So, with the level of knowledge that you have, how concerned are you about a future robot uprising?
Bernie Su: Um, well so there are kind of a little different levels of this. I think I would have to give credit to Tom about this one because he’s kind of, you know, kind of grilled it down in me because we asked him a very similar question.
So, the physical part of it. So you have the physical parts of, you know, “robots”, right? So, the humanoid level. So on the humanoid level, we’re not at a point really where we have really strong humanoid AI, right? Like, those are the physical robots. They look like humans and you know, I mean, they’re kind of there, but they’re not really right. Like, we’ve seen that guy in Japan who built himself this girl, Sophia. We’ve seen what they are out there and, you know, physically, they’re not quite there. But we know that, we can see that they’re in the uncanny valley still, right?
Bernie Su: Okay, so that’s one area, then you could lead it to your question about a robot uprising, then you have these things that are real robots, like cars and drones. You know, clearly robot. Could they be flown by AI? Could it be termed AI? We’re kind of in that area too. Whether they will “uprise” that’s the sentience conversation, that’s another level, which I’m not really quite there. I think the area where I think where it’s really scary actually is the virtual.
So the virtual human that you don’t need to physically see. But you see, you hear their voice, and you see them on a video. You know? The deep state technologies, stuff like that, that area. That’s very scary to me. Scary in the sense that, because they’re the furthest along there to fake that it’s real, you know? The deep fake technology, as if you’ve seen, is pretty strong.
Bernie Su: It’s not quite there, but it’s really close. Right? And, and yeah, the idea that they’re going to be at a point where they can take a sample of you and your voice and be able to, you know, to generate words that we say and make it sound like our voice. That’s closer than we think it is and that is inherently scary. You know? So yeah, that’s my that’s my answer.
So, along the same lines, I’m sure you’re probably familiar with, like Isaac Asimov and his three laws of robotics and Data from Star Trek, who was very similar to Sophie in his quest to become human. So, in your opinion, with where AI is now, do you think Matt should have programmed some sort of fail safe, like the three laws into Sophie? Or do you think that would have completely countermanded the idea of a robot that would essentially be human by not having free will?

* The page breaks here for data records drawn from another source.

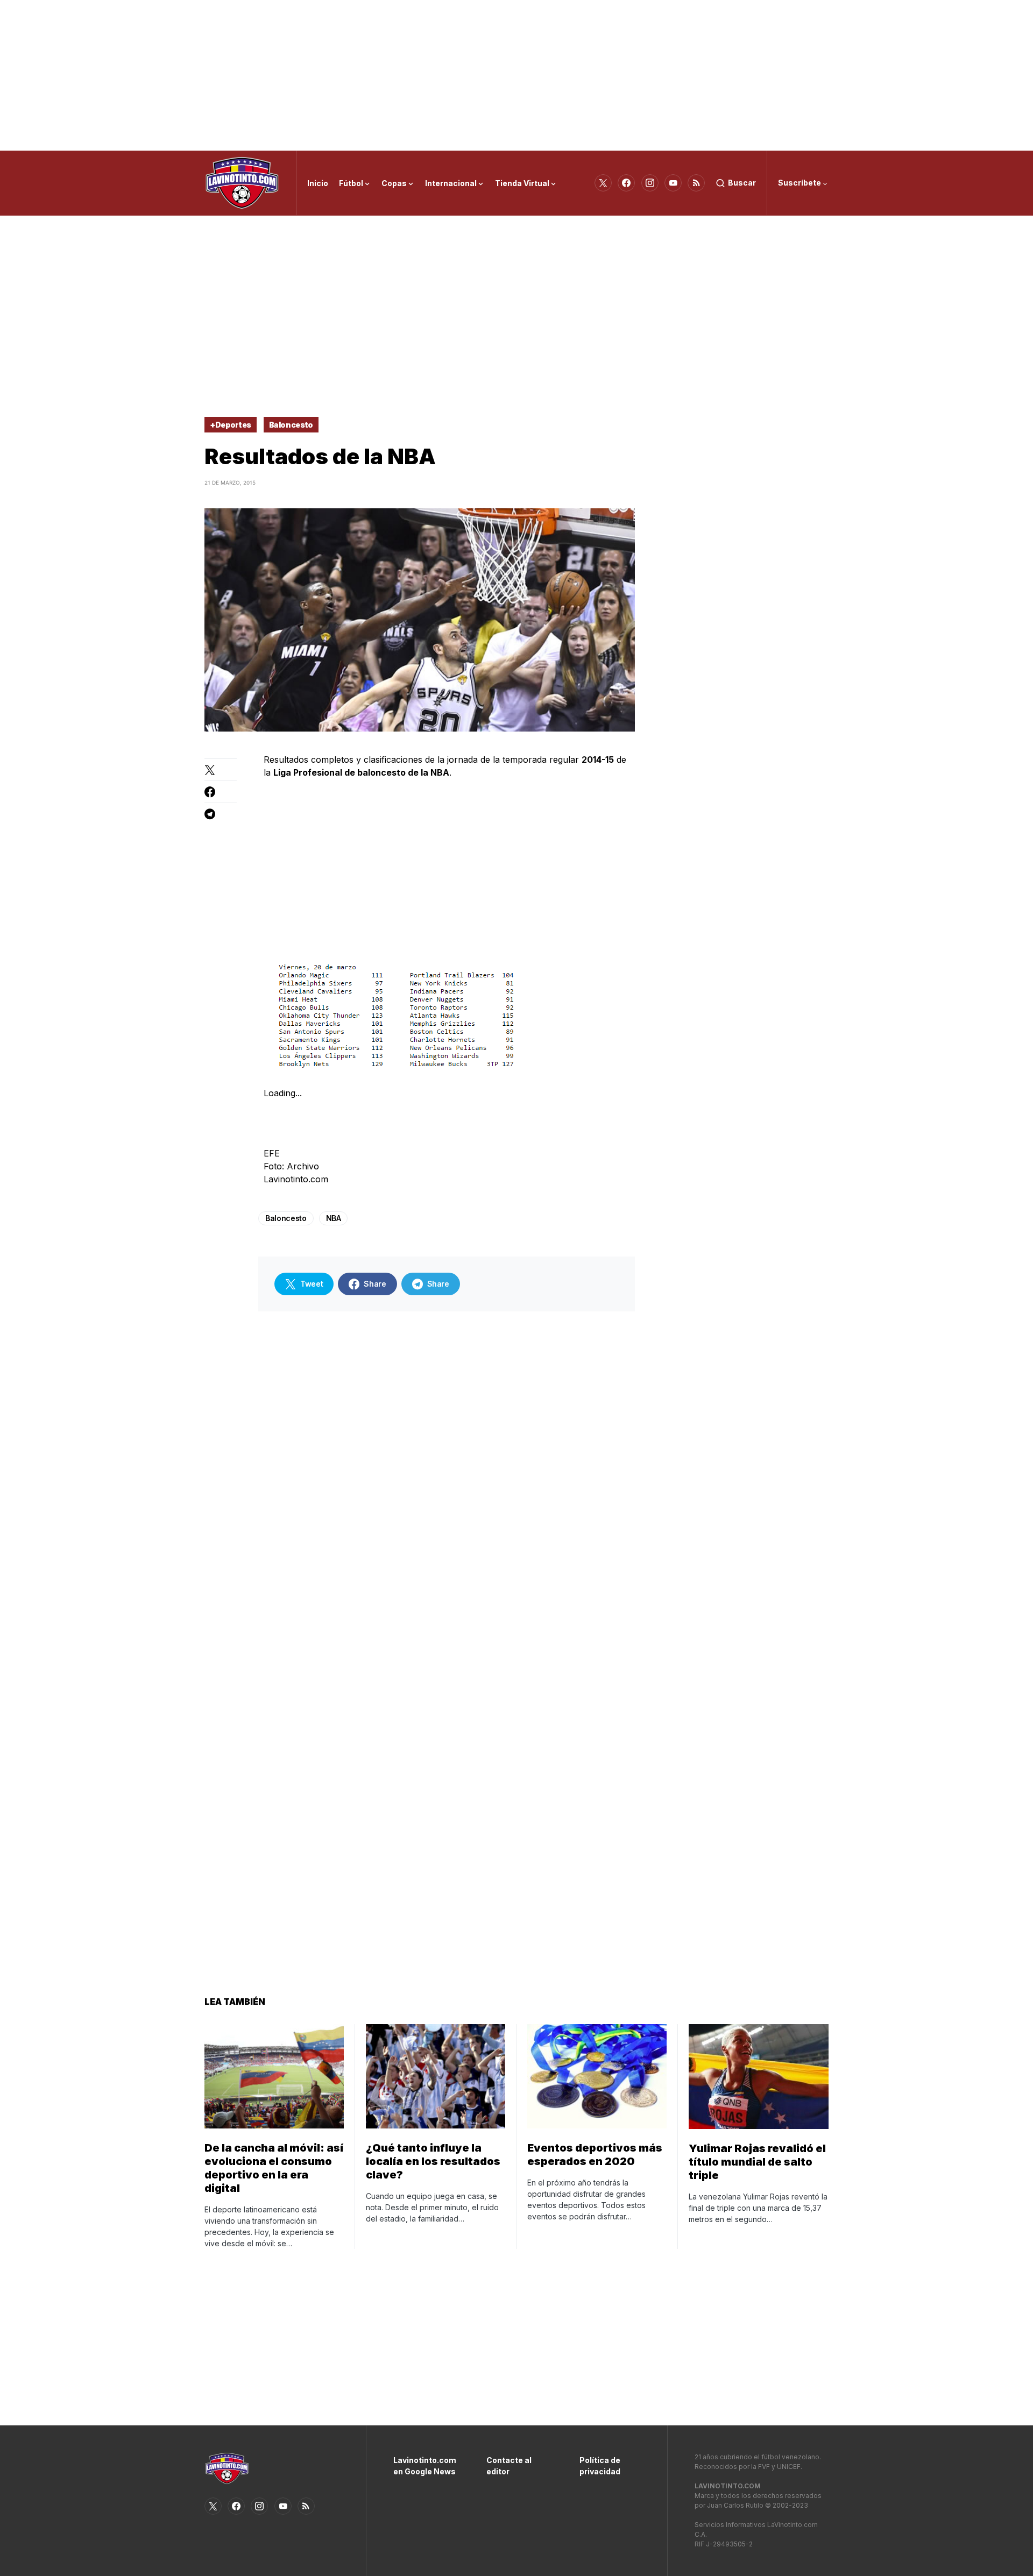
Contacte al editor (509, 2466)
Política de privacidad (599, 2466)
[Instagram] (650, 183)
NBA (333, 1218)
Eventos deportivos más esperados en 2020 (594, 2154)
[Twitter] (603, 183)
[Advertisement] (516, 75)
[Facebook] (626, 183)
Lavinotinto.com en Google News (423, 2466)
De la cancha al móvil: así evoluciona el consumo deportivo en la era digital (273, 2168)
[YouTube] (673, 183)
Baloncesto (291, 424)
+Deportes (230, 424)
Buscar (742, 182)
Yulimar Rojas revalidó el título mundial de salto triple (757, 2162)
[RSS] (696, 183)
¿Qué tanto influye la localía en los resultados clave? (433, 2161)
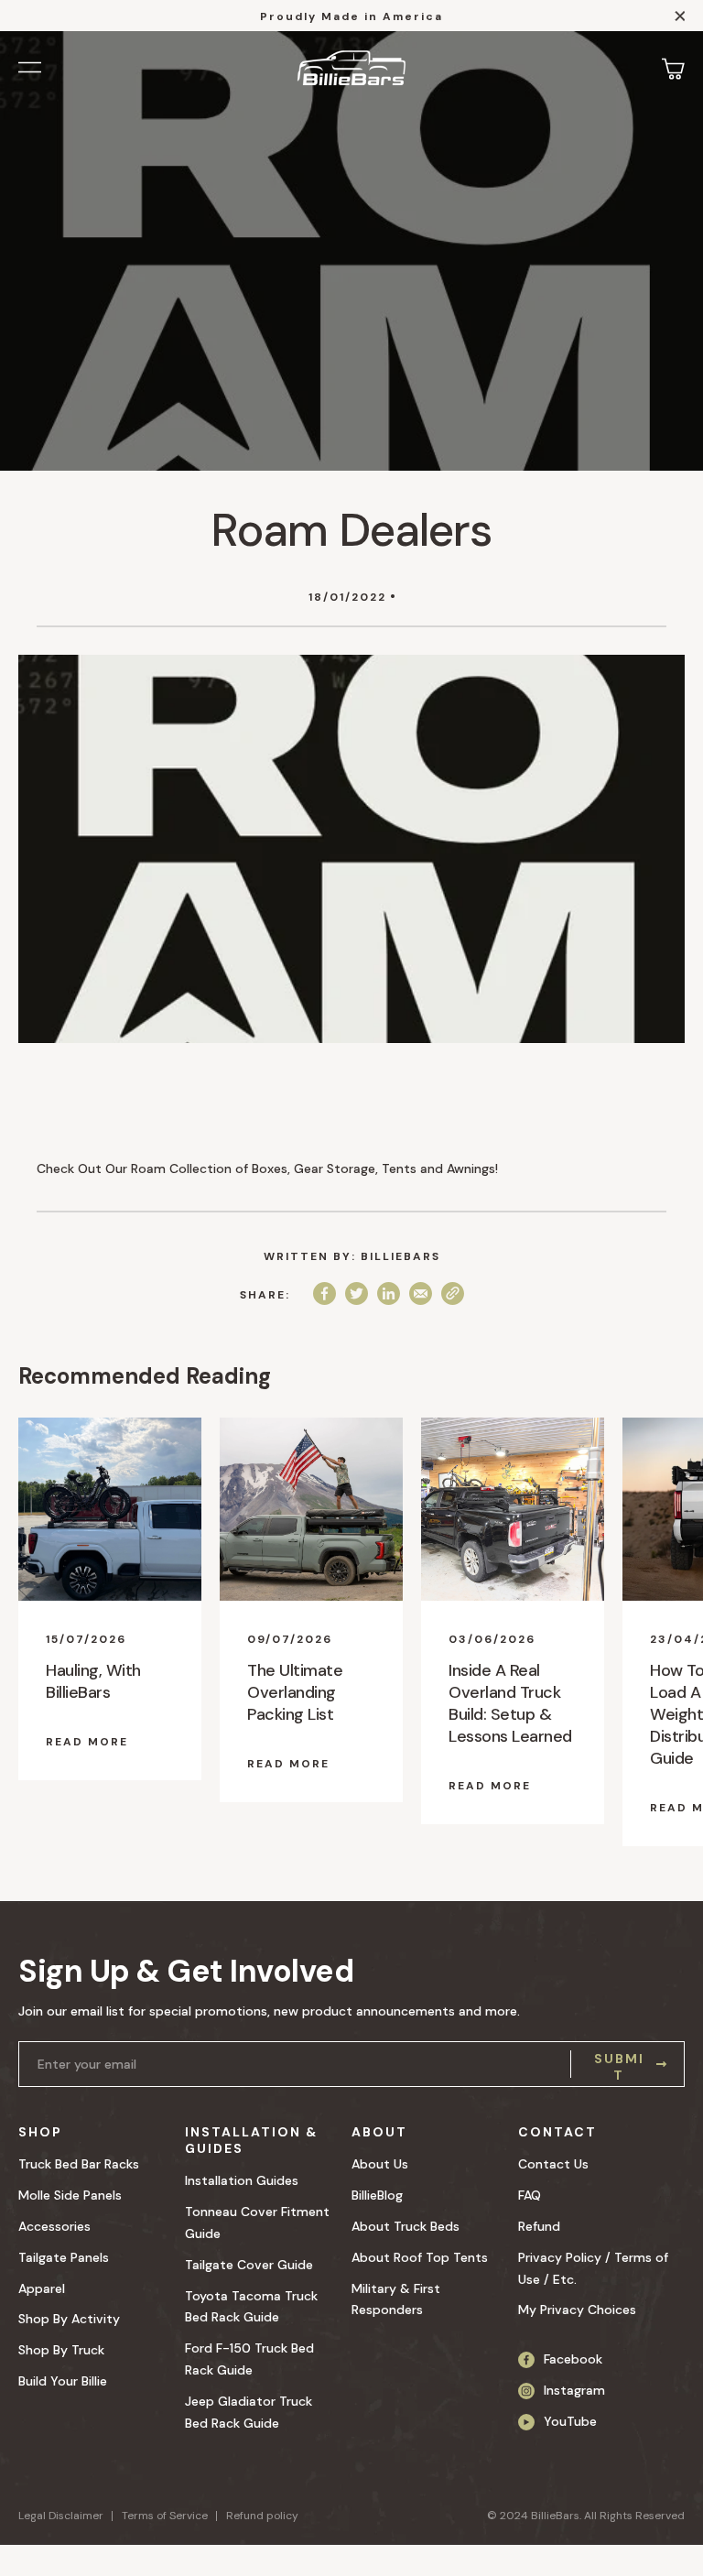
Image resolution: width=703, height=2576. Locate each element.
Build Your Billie (62, 2381)
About (379, 2132)
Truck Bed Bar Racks (78, 2164)
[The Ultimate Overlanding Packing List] (311, 1509)
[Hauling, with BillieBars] (109, 1509)
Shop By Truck (61, 2350)
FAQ (529, 2195)
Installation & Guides (251, 2140)
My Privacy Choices (577, 2309)
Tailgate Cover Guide (249, 2264)
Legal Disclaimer (60, 2515)
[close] (680, 19)
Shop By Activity (69, 2318)
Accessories (54, 2226)
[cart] (673, 68)
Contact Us (553, 2164)
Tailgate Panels (63, 2257)
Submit (619, 2064)
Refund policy (262, 2515)
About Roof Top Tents (420, 2257)
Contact (557, 2132)
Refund (539, 2226)
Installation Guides (241, 2180)
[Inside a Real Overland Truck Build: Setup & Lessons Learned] (512, 1509)
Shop (40, 2132)
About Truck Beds (406, 2226)
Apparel (41, 2288)
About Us (380, 2164)
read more (87, 1741)
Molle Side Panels (70, 2195)
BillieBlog (377, 2195)
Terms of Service (165, 2515)
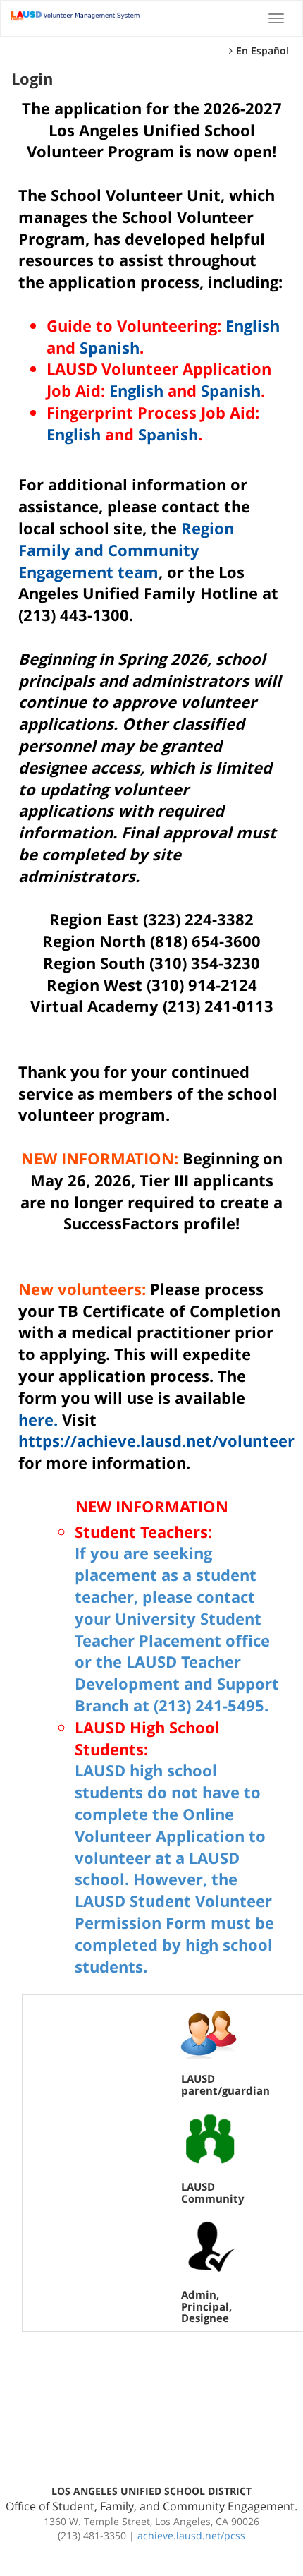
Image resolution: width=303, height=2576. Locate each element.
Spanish (110, 347)
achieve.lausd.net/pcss (191, 2535)
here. (38, 1419)
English (252, 325)
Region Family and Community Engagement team (126, 549)
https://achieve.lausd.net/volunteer (156, 1440)
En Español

Bernie Su: So that’s a tough one. I mean, he didn’t put in the three laws of robotics. That’s what he didn’t do. So, should he have done that? I mean, that’s a coulda, woulda, shoulda. But that’s all based on mission. So, there’s, there’s a lot of I mean, this is the sci-fi writer in me. So, it’s kind of saying, okay, and this is actually in the show in kind of subtle forms.
So, okay, let’s make an AI being humanoid and try to make them feel human, be human. That’s what Matt does with Sophie. Okay. It doesn’t follow the three laws of robotics, like, not at all, it’s kind of there, but he didn’t, he didn’t put it there. It’s trying to be human. So, it’s freewill and sentience and having its own thing, so there’s that version of it. Then, of course, there’s Asimov’s three laws of robotics, which is more of that the robots are always kind of our servants in a way or our, you know, they obey us no matter what. That’s what the three laws of robotics are, it’s like a hawk, I believe.
Wait. . . Yeah. So that is very different than freewill reaction. Okay. So in that area, that’s like, very contrasting and then the kind of different area that we kind of looked for in the [Artificial] show is and my personal favorite versions of AI sci-fi is consciousness. Like what is consciousness? You know? Is consciousness a combination our memories and our experiences and in this we are conscious, or is consciousness something different or higher than that?
Like, you know, they say, like what’s with a soul? Right? Like, what is the soul? What does that really mean right? So sure, there are different completely different versions of it through religion and faith and all that stuff. But there isn’t really a scientific like, like, “Oh, I have captured her soul.” Like that doesn’t really have a meaning there or “I have copied her soul.”
Though there’s different areas of this and I think it’s fine. I think they go either way here. Because, if you were, if you’re following current AI and the current level of progression in the technology, you could kind of go all three ways here.
Now, like, you could say, “Oh, I’m going to create a robot that follows Asimov’s three laws”, which is fine. You can go the “I’m gonna try to create sentience and achieve AGI and super intelligence and all stuff”, that’s fine. Or you can try to create consciousness, which is kind of a different thing, because consciousness theoretically means that if you can capture that, then you can also download it, you know, so I think they covered this in the current season of Westworld a little bit.
Bernie Su: The idea is that you’re, you could take your consciousness from your body and put it into another, you know, “artificial body” and you’d be like, “ah, I am now in the body of this humanoid AI and I don’t fall under the rules of human biology and the poop and eat and stuff”, you know, so that’s a different kind of theory as well.